Task requirements:
Reproduce the records that follow exactly as they appear.

=======

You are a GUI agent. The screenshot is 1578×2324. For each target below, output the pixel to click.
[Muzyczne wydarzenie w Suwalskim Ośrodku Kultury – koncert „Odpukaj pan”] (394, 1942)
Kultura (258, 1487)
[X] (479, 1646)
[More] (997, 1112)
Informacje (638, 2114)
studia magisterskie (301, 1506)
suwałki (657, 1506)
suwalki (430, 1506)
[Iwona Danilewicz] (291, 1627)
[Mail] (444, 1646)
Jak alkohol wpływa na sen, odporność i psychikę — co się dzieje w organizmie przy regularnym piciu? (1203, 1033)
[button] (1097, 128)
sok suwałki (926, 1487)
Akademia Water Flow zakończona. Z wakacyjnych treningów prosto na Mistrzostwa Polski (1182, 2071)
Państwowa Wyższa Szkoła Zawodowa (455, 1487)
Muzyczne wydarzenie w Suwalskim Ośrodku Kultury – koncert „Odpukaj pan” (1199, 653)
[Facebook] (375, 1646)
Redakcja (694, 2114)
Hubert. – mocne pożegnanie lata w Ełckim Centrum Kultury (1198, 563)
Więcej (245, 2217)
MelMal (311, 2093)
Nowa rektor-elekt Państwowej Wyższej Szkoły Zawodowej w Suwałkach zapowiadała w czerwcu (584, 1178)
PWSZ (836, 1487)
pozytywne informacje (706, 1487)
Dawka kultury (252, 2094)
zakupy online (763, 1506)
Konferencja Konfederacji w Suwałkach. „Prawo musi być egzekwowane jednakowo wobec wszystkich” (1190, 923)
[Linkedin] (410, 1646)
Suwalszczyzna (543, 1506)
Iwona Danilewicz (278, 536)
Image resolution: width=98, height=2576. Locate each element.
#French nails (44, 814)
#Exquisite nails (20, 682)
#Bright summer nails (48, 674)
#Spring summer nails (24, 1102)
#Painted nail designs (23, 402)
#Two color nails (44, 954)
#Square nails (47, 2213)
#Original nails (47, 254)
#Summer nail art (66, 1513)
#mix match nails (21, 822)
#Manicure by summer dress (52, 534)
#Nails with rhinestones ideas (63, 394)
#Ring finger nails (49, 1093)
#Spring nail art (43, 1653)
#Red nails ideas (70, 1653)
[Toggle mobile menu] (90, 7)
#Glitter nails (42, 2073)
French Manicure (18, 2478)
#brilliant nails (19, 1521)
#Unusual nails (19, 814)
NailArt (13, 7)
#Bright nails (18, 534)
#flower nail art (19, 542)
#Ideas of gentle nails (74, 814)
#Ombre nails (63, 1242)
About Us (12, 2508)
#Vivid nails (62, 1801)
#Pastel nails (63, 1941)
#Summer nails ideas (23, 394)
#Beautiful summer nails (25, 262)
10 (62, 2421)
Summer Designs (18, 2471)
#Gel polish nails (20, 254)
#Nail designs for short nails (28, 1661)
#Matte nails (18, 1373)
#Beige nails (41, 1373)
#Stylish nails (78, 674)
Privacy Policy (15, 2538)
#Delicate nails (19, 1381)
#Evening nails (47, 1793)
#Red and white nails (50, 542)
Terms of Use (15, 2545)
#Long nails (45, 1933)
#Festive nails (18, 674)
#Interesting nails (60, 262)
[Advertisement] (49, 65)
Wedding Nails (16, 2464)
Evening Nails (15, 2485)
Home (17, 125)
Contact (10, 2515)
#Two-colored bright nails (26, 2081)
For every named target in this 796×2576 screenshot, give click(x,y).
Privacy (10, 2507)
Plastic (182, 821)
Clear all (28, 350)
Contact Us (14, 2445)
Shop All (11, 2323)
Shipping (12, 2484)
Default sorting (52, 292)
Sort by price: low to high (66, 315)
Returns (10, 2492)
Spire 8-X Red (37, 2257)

=======

Exercise solution:
You are a GUI agent. The screenshot is 1578×2324. For each target below, output the pixel to click.
[Muzyczne wydarzenie w Suwalskim Ośrodku Kultury – koncert „Odpukaj pan”] (394, 1942)
Kultura (258, 1487)
[X] (479, 1646)
[More] (997, 1112)
Informacje (638, 2114)
studia magisterskie (301, 1506)
suwałki (657, 1506)
suwalki (430, 1506)
[Iwona Danilewicz] (291, 1627)
[Mail] (444, 1646)
Jak alkohol wpływa na sen, odporność i psychikę — co się dzieje w organizmie przy regularnym piciu? (1203, 1033)
[button] (1097, 128)
sok suwałki (926, 1487)
Akademia Water Flow zakończona. Z wakacyjnych treningów prosto na Mistrzostwa Polski (1182, 2071)
Państwowa Wyższa Szkoła Zawodowa (455, 1487)
Muzyczne wydarzenie w Suwalskim Ośrodku Kultury – koncert „Odpukaj pan” (1199, 653)
[Facebook] (375, 1646)
Redakcja (694, 2114)
Hubert. – mocne pożegnanie lata w Ełckim Centrum Kultury (1198, 563)
Więcej (245, 2217)
MelMal (311, 2093)
Nowa rektor-elekt Państwowej Wyższej Szkoły Zawodowej w Suwałkach zapowiadała w czerwcu (584, 1178)
PWSZ (836, 1487)
pozytywne informacje (706, 1487)
Dawka kultury (252, 2094)
zakupy online (763, 1506)
Konferencja Konfederacji w Suwałkach. „Prawo musi być egzekwowane jednakowo wobec wszystkich” (1190, 923)
[Linkedin] (410, 1646)
Suwalszczyzna (543, 1506)
Iwona Danilewicz (278, 536)
Image resolution: width=98, height=2576. Locate each element.
#French nails (44, 814)
#Exquisite nails (20, 682)
#Bright summer nails (48, 674)
#Spring summer nails (24, 1102)
#Painted nail designs (23, 402)
#Two color nails (44, 954)
#Square nails (47, 2213)
#Original nails (47, 254)
#Summer nail art (66, 1513)
#mix match nails (21, 822)
#Manicure by summer dress (52, 534)
#Nails with rhinestones ideas (63, 394)
#Ring finger nails (49, 1093)
#Spring nail art (43, 1653)
#Red nails ideas (70, 1653)
[Toggle mobile menu] (90, 7)
#Glitter nails (42, 2073)
French Manicure (18, 2478)
#brilliant nails (19, 1521)
#Unusual nails (19, 814)
NailArt (13, 7)
#Bright nails (18, 534)
#flower nail art (19, 542)
#Ideas of gentle nails (74, 814)
#Ombre nails (63, 1242)
About Us (12, 2508)
#Vivid nails (62, 1801)
#Pastel nails (63, 1941)
#Summer nails ideas (23, 394)
#Beautiful summer nails (25, 262)
10 (62, 2421)
Summer Designs (18, 2471)
#Gel polish nails (20, 254)
#Nail designs for short nails (28, 1661)
#Matte nails (18, 1373)
#Beige nails (41, 1373)
#Stylish nails (78, 674)
Privacy Policy (15, 2538)
#Delicate nails (19, 1381)
#Evening nails (47, 1793)
#Red and white nails (50, 542)
Terms of Use (15, 2545)
#Long nails (45, 1933)
#Festive nails (18, 674)
#Interesting nails (60, 262)
[Advertisement] (49, 65)
Wedding Nails (16, 2464)
Evening Nails (15, 2485)
Home (17, 125)
Contact (10, 2515)
#Two-colored bright nails (26, 2081)
For every named target in this 796×2576 screenshot, give click(x,y).
Privacy (10, 2507)
Plastic (182, 821)
Clear all (28, 350)
Contact Us (14, 2445)
Shop All (11, 2323)
Shipping (12, 2484)
Default sorting (52, 292)
Sort by price: low to high (66, 315)
Returns (10, 2492)
Spire 8-X Red (37, 2257)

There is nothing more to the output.